FairSVM¶

The FairSVM solves the following optimization problem:

\[\begin{split}\begin{aligned} \min_{\beta \in \mathbb{R}^d}\quad & \frac{C}{n}\sum_{i=1}^n (1-y_i\beta^\top x_i)_+ + \frac{1}{2}\|\beta\|_2^2, \\[1ex] \text{subject to}\quad & \frac{1}{n}\sum_{i=1}^n z_i\,\beta^\top x_i \le \rho,\quad \frac{1}{n}\sum_{i=1}^n z_i\,\beta^\top x_i \ge -\rho. \end{aligned}\end{split}\]

where:

\(x_i \in \mathbb{R}^d\) is a feature vector
\(y_i \in \{-1,1\}\) is a binary label
\(z_i\) is a collection of centered sensitive features, such as gender and/or race, satisfying

\[\sum_{i=1}^n z_{ij}=0\]
\(z_i \in \mathbb{R}^{d_0}\) is a \(d_0\)-length sensitive feature vector
\(\rho \in \mathbb{R}_+^{d_0}\) is a vector of constants that trade off predictive accuracy and fairness

The constraints limit the correlation between the sensitive features and the decision function, helping ensure fairness in predictions.

Note.
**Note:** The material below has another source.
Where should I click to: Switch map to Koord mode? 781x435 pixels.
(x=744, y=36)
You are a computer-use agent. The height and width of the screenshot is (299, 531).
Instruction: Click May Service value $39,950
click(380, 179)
Since the hinge loss is a plq function and the fairness constraints are linear, we can optimize this model using rehline.plq_Ridge_Classifier.

[1]:

## install rehline
%pip install rehline -q

[2]:

## simulate data
import numpy as np
from sklearn.datasets import make_classification
from sklearn.preprocessing import StandardScaler

scaler = StandardScaler()

n, d = 10000, 5
X, y = make_classification(n_samples=n, n_features=d, n_redundant=2, random_state=42)
y = 2 * y - 1
X = scaler.fit_transform(X)

## we take the first column of X as sensitive features, and tol is 0.1
sen_idx = [0]
tol_sen = 0.1

SVM as baseline¶

[3]:

## we first run a SVM
from rehline import plq_Ridge_Classifier

clf = plq_Ridge_Classifier(loss={"name": "svm"}, C=1.0, max_iter=50000)
clf.fit(X=X, y=y)

[3]:

plq_Ridge_Classifier(loss={'name': 'svm'}, max_iter=50000)

In a Jupyter environment, please rerun this cell to show the HTML representation or trust the notebook.
On GitHub, the HTML representation is unable to render, please try loading this page with nbviewer.org.

FairSVM¶

[4]:

## solve FairSVM via `plq_Ridge_Classifier` by adding `constraint`
import warnings

warnings.filterwarnings("ignore")
fclf = plq_Ridge_Classifier(
    loss={"name": "svm"}, constraint=[{"name": "fair", "sen_idx": sen_idx, "tol_sen": tol_sen}], C=1.0, max_iter=50000
)
fclf.fit(X=X, y=y)

[4]:

plq_Ridge_Classifier(constraint=[{'name': 'fair', 'sen_idx': [0],
                                  'tol_sen': 0.1}],
                     loss={'name': 'svm'}, max_iter=50000)

Results¶

[5]:

import pandas as pd

## sensitive features
X_sen = X[:, sen_idx]

## score
score = clf.decision_function(X)
fscore = fclf.decision_function(X)

svm_perf = len(y[score * y > 0]) / n
fsvm_perf = len(y[fscore * y > 0]) / n

svm_corr = score.dot(X_sen) / n
fsvm_corr = fscore.dot(X_sen) / n

# Create a pandas DataFrame to store the results
results = pd.DataFrame(
    {
        "Model": ["SVM", "FairSVM"],
        "Train Performance": [svm_perf, fsvm_perf],
        "Correlation with Sensitive Features": [svm_corr[0], fsvm_corr[0]],
    }
)

# Print the results as a table
print(results.to_string(index=False))

  Model  Train Performance  Correlation with Sensitive Features
    SVM             0.8927                             2.417714
FairSVM             0.5278                             0.100728

[6]:

import warnings

import matplotlib.pyplot as plt
import pandas as pd
import seaborn as sns

warnings.filterwarnings("ignore", "is_categorical_dtype")
warnings.filterwarnings("ignore", "use_inf_as_na")

df = pd.DataFrame({"score": score, "fscore": fscore, "y": y})

sns.histplot(df, x="score", hue="y").set_title("SVM")
plt.show()
sns.histplot(df, x="fscore", hue="y").set_title("FairSVM")
plt.show()